** Opening SUPPLIED PASSAGE block **

Earlier in the pandemic, when many urbanites were leaving New York to work remotely in far-flung locations, Molly Parker Wade instead moved from the West Coast to Brooklyn to be closer to her family.
After a year of renting, Ms. Wade, a 35-year-old public relations executive for Amazon, was ready to buy, just as the cost of home loans began to climb sharply. Late last year, mortgage rates hit a two-decade high, putting a chill on the housing market — and her buying plans.
“I spent 2022 learning about mortgages,” she said.
Undeterred by high rates, Ms. Wade closed on a $975,000 one-bedroom apartment in Crown Heights in December. “It felt like the right thing to do at the right time,” she said.
Home buyers are edging back into the market after being sidelined last year by a jump in borrowing costs and soaring housing prices. Although mortgage rates are coming down — the average rate on the most common home loan fell to a five-month low this week, making purchases relatively more affordable — real estate experts say what matters more for buyers and sellers now is the state of the economy, which is especially hard to gauge.
“It’s jobs, jobs, jobs,” said Sam Khater, the chief economist at the mortgage finance giant Freddie Mac. Although the economy is solid, “if all these recession forecasts come to fruition, it would be a big deal,” he added.

** Closing SUPPLIED PASSAGE block **
** Opening DATA BELOW block **

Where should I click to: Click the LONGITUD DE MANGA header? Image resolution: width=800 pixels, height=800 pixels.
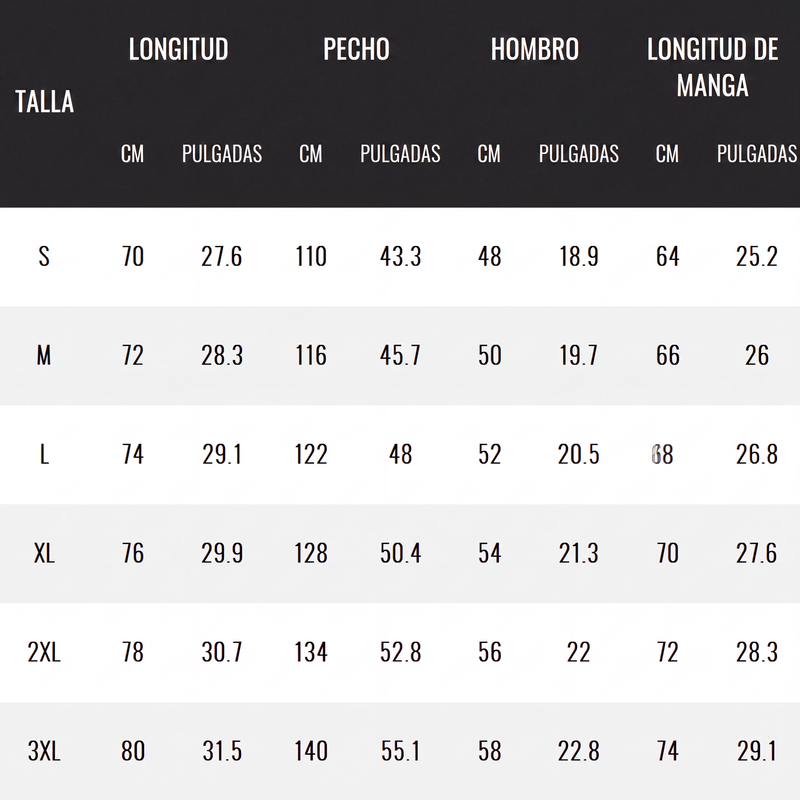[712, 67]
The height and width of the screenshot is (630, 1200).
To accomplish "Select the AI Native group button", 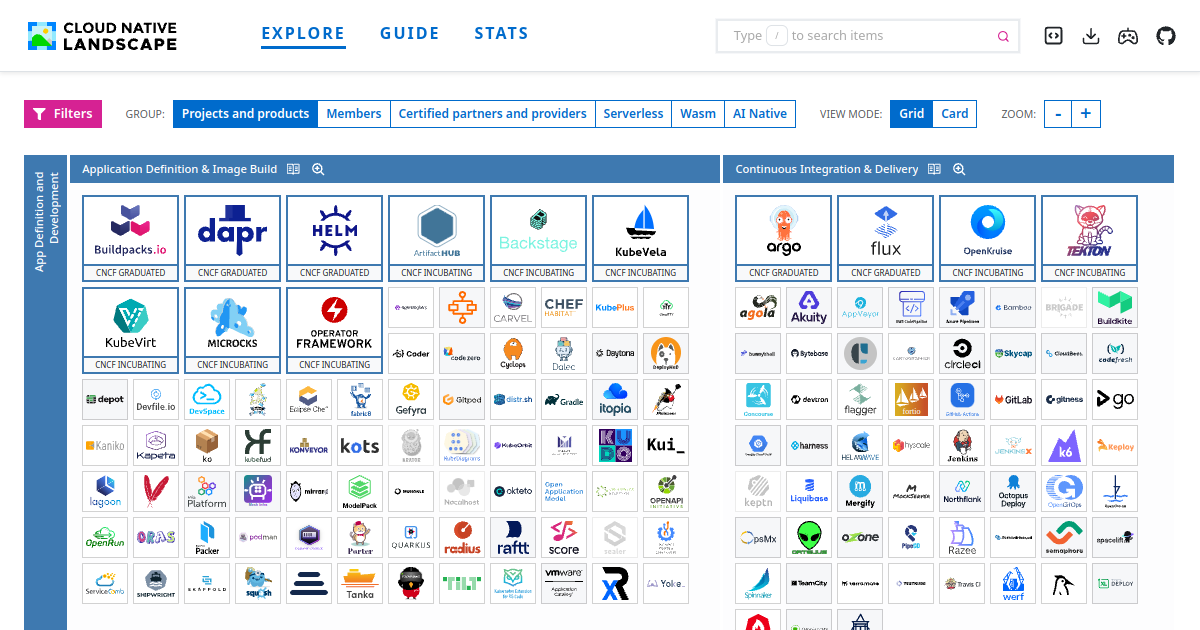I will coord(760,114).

** Closing DATA BELOW block **

▶ **TASK GOAL**
Continue the article above on home buyers returning to the housing market despite high mortgage rates, beginning after its final sentence.

▶ **EXPECTED OUTPUT**
The U.S. economy grew at an annual rate of 2.9 percent in the fourth quarter of last year, the government reported last week, as Americans continued to spend despite stubbornly high inflation. The International Monetary Fund this week projected that the U.S. economy would slow this year, and the jobless rate would rise, but there was “a narrow path that allows the U.S. economy to escape a recession altogether, or if it has a recession, the recession would be relatively shallow,” according to the organization’s chief economist.
As part of their effort to tame rising consumer prices, Federal Reserve policymakers raised interest rates again on Wednesday, by a quarter of a percentage point, to a range of 4.5 percent to 4.75 percent, the eighth increase in 11 months. Fed officials are trying to slow the economy enough to bring inflation back under control, without inducing a severe recession.
“Activity in the housing sector continues to weaken, largely reflecting higher mortgage rates,” the Fed chair, Jerome H. Powell, said after the central bank’s announcement.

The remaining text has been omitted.